Durante a última década, as lojas da Apple tornaram-se ainda mais dramáticas, de um local
dentro do Louvre em Paris, para uma localizada em um cilindro de vidro de 40 metros de
altura, em Xangai.
Para trabalhar em uma loja da Apple, o profissional passa por um processo seletivo que
geralmente requer pelo menos duas rodadas de entrevistas. O candidato é questionado sobre
sua liderança e habilidade para resolver problemas, bem como o seu entusiasmo com os
produtos da Apple, dizem vários atuais e ex-funcionários da Apple. Enquanto a maioria dos
varejistas tem que buscar profissionais, os especialistas dizem que muitas lojas de varejo da
Apple são inundadas de candidatos.
Uma vez contratados, os funcionários são treinados exaustivamente. Os recrutados participam
de aulas em que são aplicados os princípios de atendimento ao cliente da Apple. Quando os
novos funcionários vão para o salão de vendas, eles devem observar de perto os colegas mais
experientes e não são autorizados a interagir com os clientes por conta própria até que eles
sejam considerados prontos. Este processo pode durar duas semanas ou até mais.
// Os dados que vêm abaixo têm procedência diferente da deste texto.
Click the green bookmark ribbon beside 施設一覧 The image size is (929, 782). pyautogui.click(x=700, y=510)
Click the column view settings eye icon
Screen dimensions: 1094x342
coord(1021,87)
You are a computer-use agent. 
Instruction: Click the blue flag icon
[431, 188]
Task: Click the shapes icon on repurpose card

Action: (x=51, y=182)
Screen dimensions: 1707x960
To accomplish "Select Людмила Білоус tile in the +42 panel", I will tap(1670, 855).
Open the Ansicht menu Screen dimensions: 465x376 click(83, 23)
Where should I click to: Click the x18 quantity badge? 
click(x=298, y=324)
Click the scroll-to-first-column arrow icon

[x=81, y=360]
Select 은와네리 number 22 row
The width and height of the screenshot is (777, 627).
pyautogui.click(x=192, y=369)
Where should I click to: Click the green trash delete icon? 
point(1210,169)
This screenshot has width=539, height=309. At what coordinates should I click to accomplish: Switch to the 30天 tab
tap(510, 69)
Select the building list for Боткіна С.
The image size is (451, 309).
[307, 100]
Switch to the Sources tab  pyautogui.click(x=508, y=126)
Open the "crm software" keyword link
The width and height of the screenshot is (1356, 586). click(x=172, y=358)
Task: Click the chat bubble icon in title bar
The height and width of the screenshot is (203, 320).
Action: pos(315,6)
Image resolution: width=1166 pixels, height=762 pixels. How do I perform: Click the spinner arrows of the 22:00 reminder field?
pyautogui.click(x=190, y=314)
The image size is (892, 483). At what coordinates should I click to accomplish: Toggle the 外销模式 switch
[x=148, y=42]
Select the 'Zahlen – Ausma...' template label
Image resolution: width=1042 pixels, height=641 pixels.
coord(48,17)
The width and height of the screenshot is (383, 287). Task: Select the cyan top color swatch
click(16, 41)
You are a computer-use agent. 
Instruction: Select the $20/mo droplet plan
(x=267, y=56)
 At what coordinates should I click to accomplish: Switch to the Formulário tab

Harry Friedman, que dirige a empresa de consultoria de varejo The Friedman Group, diz que
não é incomum para varejistas que se preocupam com atendimento investir em treinamento
de pessoal de forma similar. Mas os funcionários da Apple são geralmente fãs dos produtos da
empresa e estão dispostos a aprender, o que faz com que o treinamento seja muito mais eficaz
do que quaisquer outros, diz ele.
Keith Bruce, 23, que trabalhou em uma loja da Apple em Virginia, por três anos e meio,
até dezembro de 2009, diz que foi orientado a se concentrar em coisas que ele poderia fazer
na área de vendas , em vez de nas coisas que ele não poderia. Se um cliente dissesse o nome
de item de forma errada, o funcionário era proibido de corrigi-lo, pois isso faria com que ele se
sentisse tratado com condescendência.
Candidatos para o suporte técnico "Genius" passam por um longo treinamento interno,
então são certificados e testados regularmente em suas habilidades. O treinamento se estende
até mesmo à linguagem. “Ex-Genius” dizem que eram orientados a dizer "como se vê" em vez
de "infelizmente", para que soasse menos negativo quando eles fossem incapazes de resolver
um problema técnico. Pessoas familiarizadas com o assunto dizem que consultas
do Genius são muitas vezes marcadas por 3 vezes, portanto, eles estão sempre lotados.
Funcionários das lojas da Apple recebem cerca de US $ 9 a US $ 15 por hora no nível de
vendas, e até cerca de US $ 30 por hora como suporte técnico Genius, valores similares
a outros varejistas. Alguns ex-funcionários das lojas da Apple, que aspiravam a mudar para
uma posição corporativa, dizem que eles saíram da empresa quando perceberam que tais
oportunidades eram raras. Um funcionário em São Francisco está até tentando unir forças e,
para isso, criou um site e uma página no Facebook, exigindo salários mais altos.
A Apple agora parece estar de olho em clientes corporativos em suas lojas. A empresa
construiu salas especiais em algumas lojas e, no início deste ano, lançou um serviço chamado
"Joint Venture", para fornecer um programa diferenciado para clientes empresariais. Em uma
reunião recente para gestores de varejo, Johnson chamou estes serviços de “entre os
pilares do varejo para a próxima década", segundo uma pessoa que participou do encontro.
O que não mudou é o interesse de Jobs pelas lojas. Ele forneceu dados sobre os detalhes, até
o tipo dos cabos de segurança usados para manter os produtos presos às mesas, segundo uma
pessoa familiarizada com o assunto. Quando o CEO lutava com um transplante de fígado há
dois anos, uma pessoa que o visitava no momento disse que Jobs estava debruçado sobre
os projetos para as futuras lojas da Apple.